◆ What is needed:
Without pictures, return the lines from the one containing "The height and width of the screenshot is (960, 1536)." through the last line of the data below, exactly.

◆ Records for this exercise:
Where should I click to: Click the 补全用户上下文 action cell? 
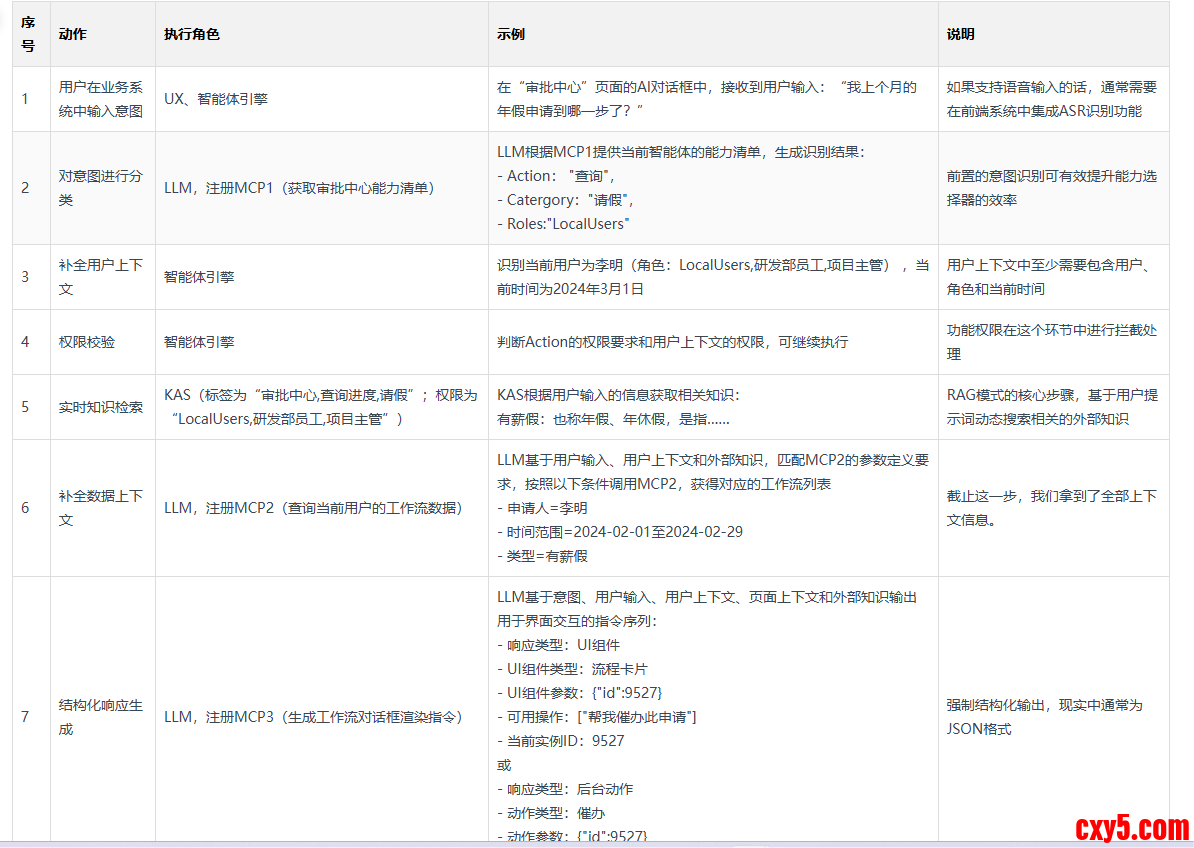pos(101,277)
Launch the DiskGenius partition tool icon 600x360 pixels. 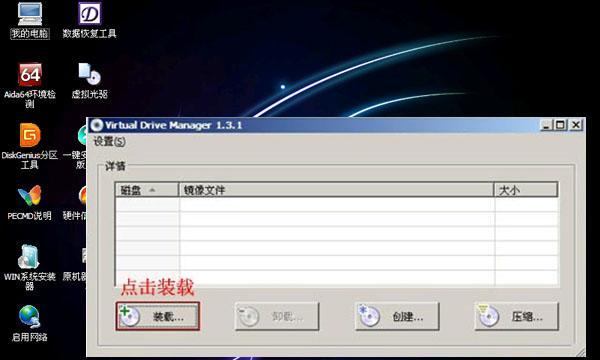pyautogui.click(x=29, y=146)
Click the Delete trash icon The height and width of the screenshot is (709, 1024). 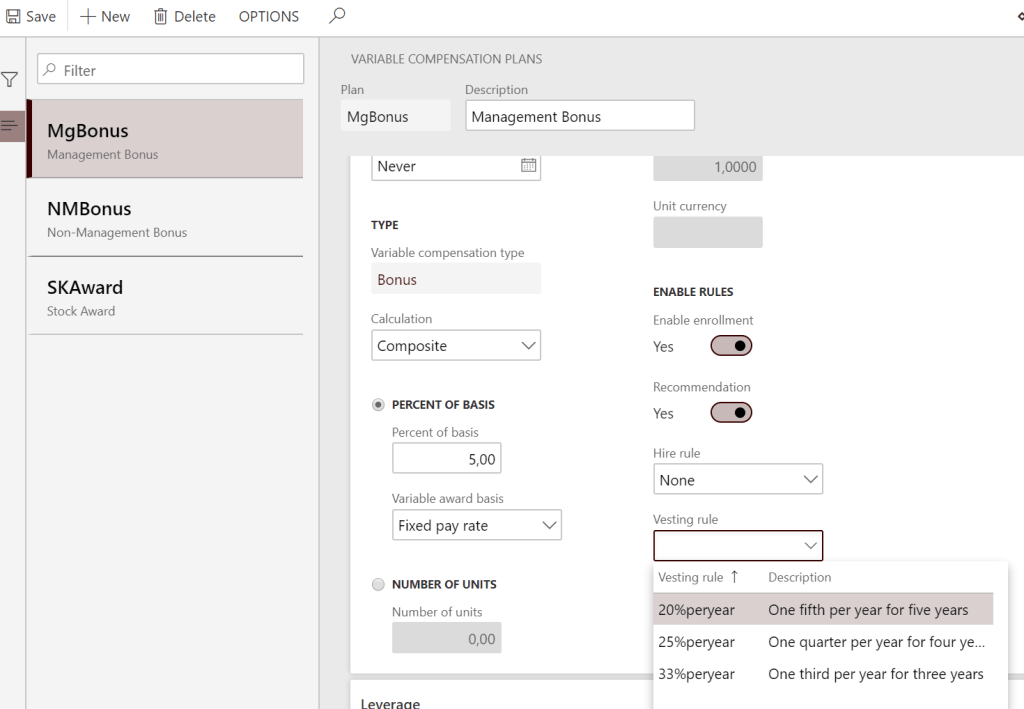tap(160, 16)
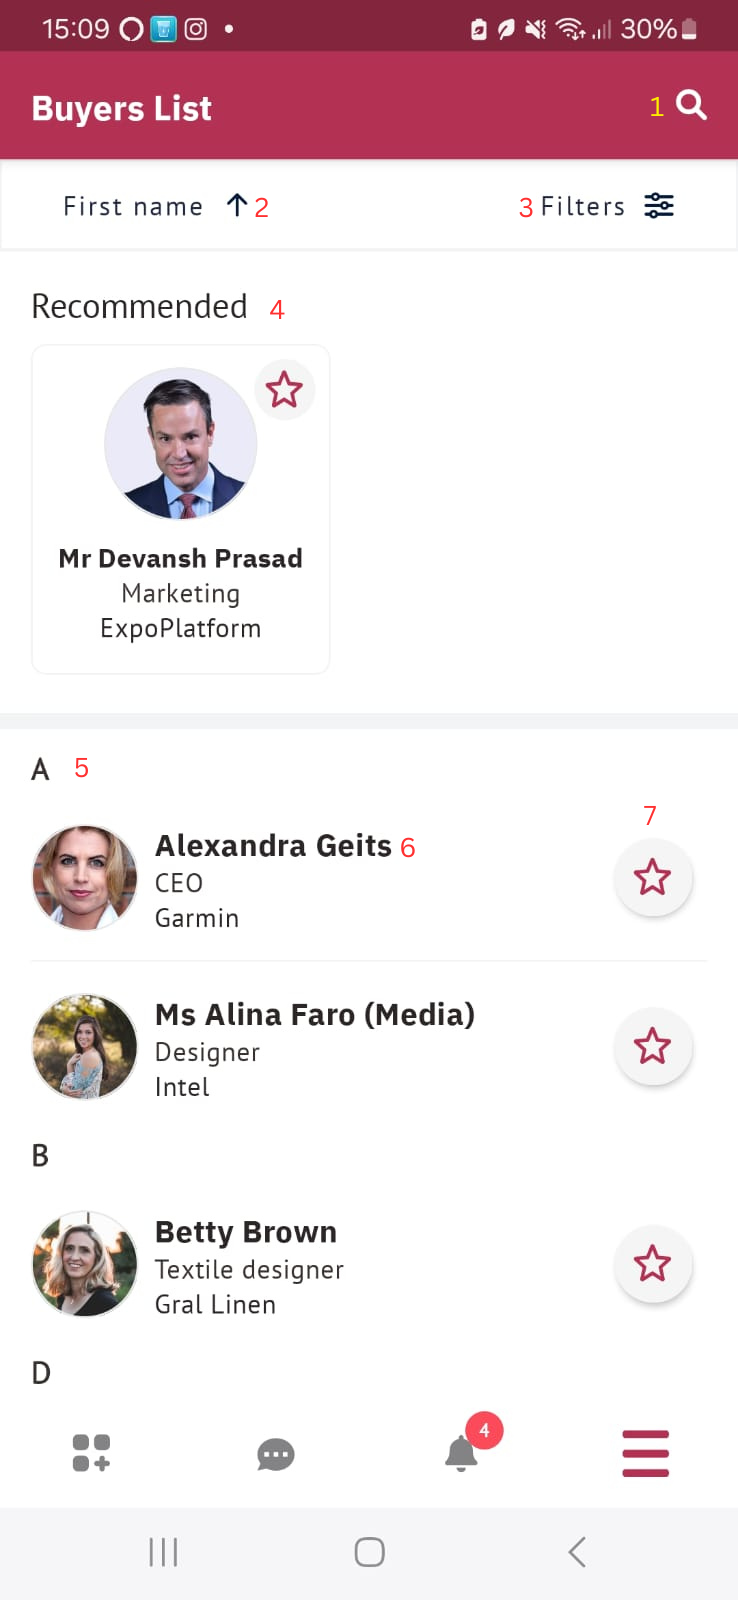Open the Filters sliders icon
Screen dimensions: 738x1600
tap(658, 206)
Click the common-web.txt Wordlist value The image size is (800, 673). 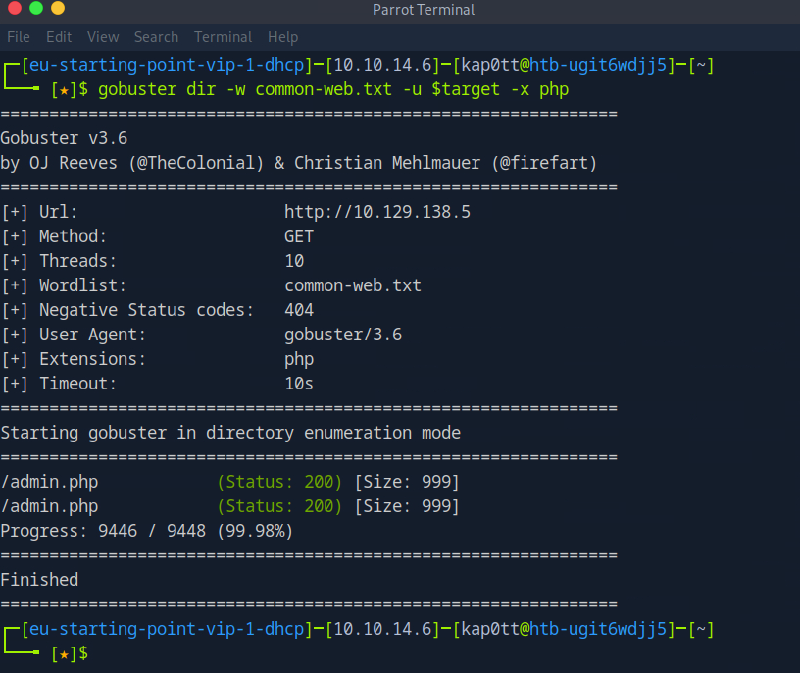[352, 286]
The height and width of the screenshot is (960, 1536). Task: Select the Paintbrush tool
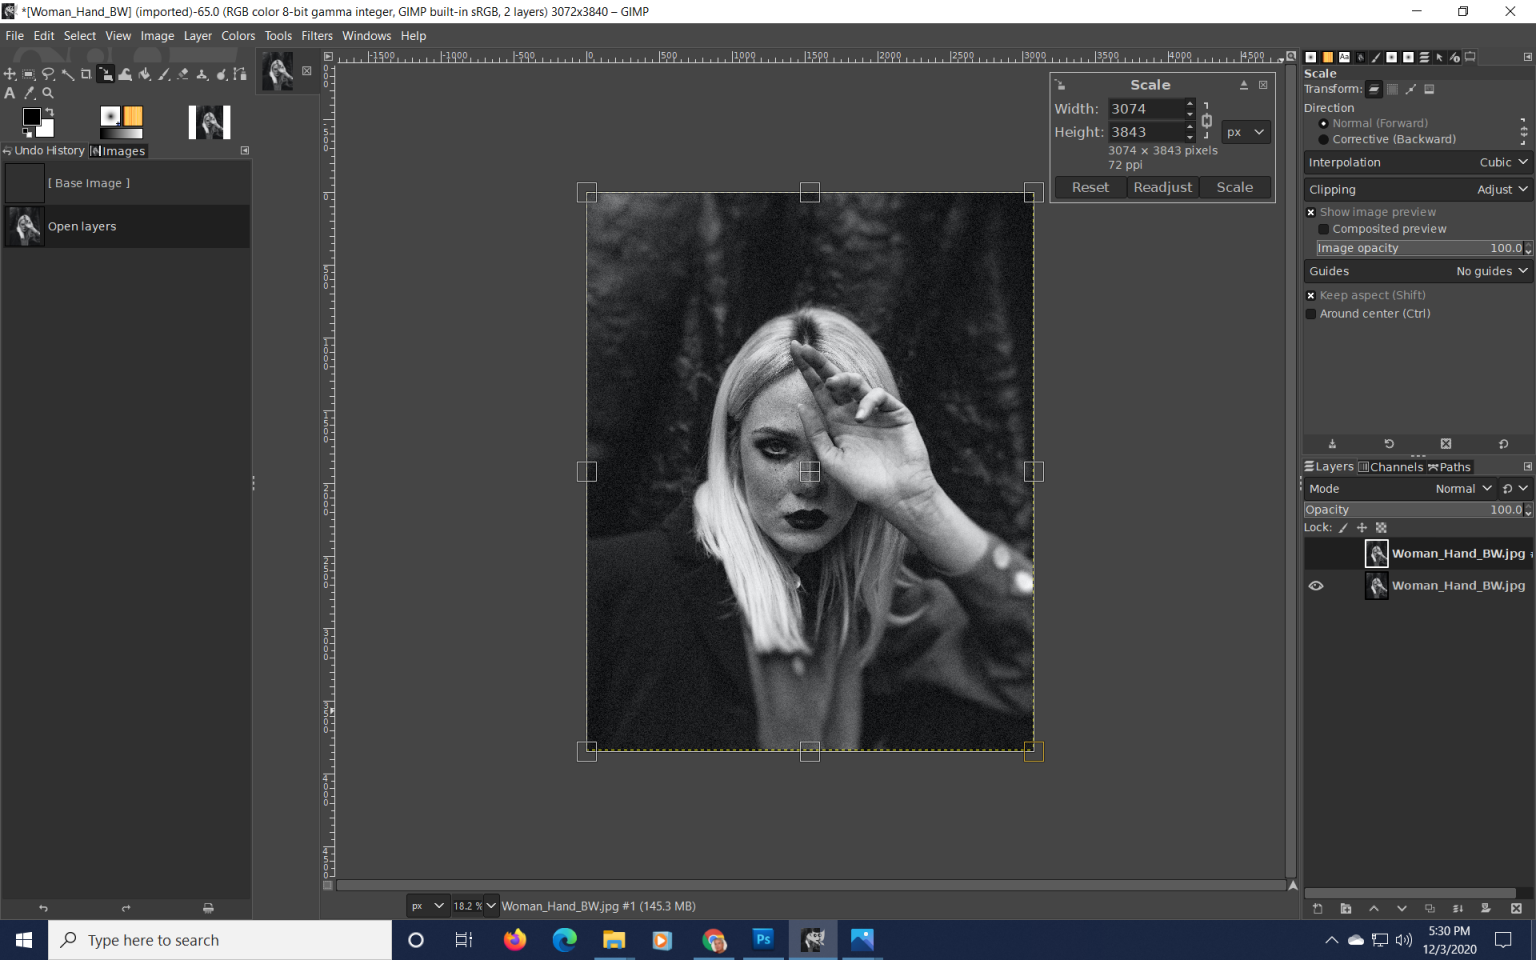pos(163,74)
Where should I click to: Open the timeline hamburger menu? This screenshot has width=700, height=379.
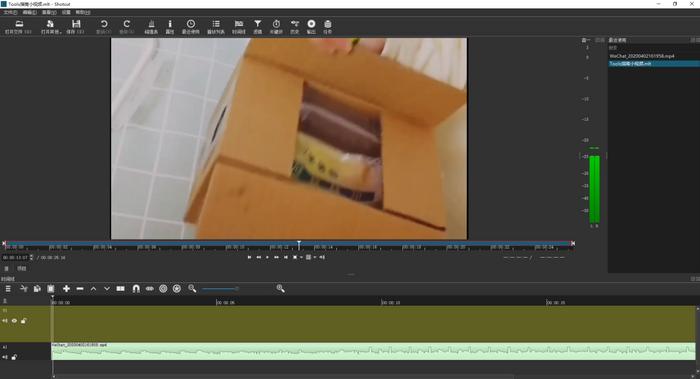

◆ Written solution:
The height and width of the screenshot is (960, 1536). Task: Select the Paintbrush tool
pos(163,74)
Where should I click to: Open the timeline hamburger menu? This screenshot has width=700, height=379.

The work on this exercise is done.